Seventh annual memorial march meets despite bitter cold
For the families of missing and murdered native women, Valentine’s Day acts as a reminder of what they’ve lost.
“They say, ‘There was one day of the year we’re receiving roses, chocolates, kisses, hugs—but we don’t anymore because we lost a loved one,’” Innu spokesperson Michèlle Audette said of those families to the crowd outside St. Laurent Metro on Sunday.
Despite the strong winds and temperatures dipping as low as -40 C with the windchill, hundreds of people gathered in Montreal for the annual Memorial March for Missing Murdered Women and Girls. This march was one of the many happening across the country.

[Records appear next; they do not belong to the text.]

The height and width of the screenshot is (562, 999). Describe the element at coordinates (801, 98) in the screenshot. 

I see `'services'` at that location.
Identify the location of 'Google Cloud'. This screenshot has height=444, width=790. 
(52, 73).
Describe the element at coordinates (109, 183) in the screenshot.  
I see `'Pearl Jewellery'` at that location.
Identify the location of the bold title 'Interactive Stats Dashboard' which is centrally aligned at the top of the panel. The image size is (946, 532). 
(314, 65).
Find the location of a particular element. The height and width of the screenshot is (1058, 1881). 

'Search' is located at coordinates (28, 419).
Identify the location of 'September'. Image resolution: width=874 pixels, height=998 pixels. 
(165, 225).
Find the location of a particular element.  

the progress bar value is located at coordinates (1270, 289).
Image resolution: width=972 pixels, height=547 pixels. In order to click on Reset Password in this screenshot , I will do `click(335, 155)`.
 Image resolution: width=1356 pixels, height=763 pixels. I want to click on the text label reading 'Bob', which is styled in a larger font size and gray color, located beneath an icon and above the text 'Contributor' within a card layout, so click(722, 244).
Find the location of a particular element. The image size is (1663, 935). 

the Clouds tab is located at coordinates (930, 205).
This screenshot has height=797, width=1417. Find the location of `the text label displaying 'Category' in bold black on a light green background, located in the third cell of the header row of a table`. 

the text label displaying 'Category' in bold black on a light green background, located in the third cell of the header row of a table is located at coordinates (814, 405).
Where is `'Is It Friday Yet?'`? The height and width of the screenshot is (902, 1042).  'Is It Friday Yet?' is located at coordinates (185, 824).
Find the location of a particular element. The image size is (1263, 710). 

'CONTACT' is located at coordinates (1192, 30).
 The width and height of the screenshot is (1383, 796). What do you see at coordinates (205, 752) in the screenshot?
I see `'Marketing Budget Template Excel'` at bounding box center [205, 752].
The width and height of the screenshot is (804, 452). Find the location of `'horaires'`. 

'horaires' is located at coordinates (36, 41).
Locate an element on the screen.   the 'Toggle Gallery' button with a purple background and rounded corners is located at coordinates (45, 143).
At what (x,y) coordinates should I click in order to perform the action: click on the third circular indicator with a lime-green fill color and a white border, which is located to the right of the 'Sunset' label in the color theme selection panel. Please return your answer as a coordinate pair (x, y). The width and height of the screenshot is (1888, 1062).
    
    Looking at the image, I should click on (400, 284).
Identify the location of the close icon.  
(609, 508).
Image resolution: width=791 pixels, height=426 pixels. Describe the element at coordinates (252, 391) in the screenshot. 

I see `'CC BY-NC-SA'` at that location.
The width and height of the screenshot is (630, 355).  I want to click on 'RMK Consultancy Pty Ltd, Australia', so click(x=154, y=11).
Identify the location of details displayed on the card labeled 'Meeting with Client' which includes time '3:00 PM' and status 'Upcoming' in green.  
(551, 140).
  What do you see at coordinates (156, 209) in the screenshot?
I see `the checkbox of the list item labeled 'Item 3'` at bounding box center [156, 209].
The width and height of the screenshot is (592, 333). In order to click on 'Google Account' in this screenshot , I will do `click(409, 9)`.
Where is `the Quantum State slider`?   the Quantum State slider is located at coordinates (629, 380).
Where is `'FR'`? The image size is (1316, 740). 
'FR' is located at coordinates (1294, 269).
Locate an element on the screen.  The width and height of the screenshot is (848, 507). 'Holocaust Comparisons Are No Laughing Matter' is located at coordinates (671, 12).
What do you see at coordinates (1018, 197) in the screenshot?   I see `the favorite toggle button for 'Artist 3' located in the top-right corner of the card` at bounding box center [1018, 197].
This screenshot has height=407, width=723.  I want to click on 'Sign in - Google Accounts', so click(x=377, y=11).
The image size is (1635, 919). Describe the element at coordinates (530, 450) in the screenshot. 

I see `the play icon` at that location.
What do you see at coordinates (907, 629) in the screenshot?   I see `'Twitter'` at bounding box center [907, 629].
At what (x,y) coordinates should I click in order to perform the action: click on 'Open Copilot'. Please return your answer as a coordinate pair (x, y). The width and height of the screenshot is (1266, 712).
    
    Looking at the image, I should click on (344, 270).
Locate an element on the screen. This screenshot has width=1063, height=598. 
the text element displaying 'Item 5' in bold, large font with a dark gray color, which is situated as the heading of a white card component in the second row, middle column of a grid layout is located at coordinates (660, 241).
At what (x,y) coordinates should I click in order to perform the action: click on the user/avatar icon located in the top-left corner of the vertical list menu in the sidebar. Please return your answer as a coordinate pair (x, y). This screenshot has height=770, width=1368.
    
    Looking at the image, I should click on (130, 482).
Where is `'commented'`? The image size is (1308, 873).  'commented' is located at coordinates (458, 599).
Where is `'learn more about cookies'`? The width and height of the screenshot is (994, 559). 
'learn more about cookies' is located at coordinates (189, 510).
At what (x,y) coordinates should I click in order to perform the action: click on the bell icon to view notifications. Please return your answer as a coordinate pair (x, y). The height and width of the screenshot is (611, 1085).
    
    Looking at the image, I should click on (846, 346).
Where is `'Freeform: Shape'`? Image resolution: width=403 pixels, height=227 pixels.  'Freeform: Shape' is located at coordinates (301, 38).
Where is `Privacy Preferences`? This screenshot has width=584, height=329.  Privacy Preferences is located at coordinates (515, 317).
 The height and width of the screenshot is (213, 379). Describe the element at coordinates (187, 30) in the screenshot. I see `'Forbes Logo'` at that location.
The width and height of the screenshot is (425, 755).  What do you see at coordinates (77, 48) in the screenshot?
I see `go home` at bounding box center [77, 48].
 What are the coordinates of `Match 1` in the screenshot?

Montreal-based groups The Buffalo Hat Singers and Odaya performed to the crowd before the march started. The participants walked north on St. Laurent Boulevard and passing dozens of red dresses on fences and lamp posts representing the missing and murdered native women. The group stopped before Sherbrooke Street and occupied the street, playing music and dancing to keep warm as police directed traffic away from the area.
This was the seventh annual event to take place in Montreal. The original Memorial March for Missing Murdered Women and Girls started in Vancouver in 1991 in response to the murder of a Coast Salish woman that received little attention from police or media, according to Justice for Missing & Murdered Indigenous Women, a Montreal-based grassroots movement.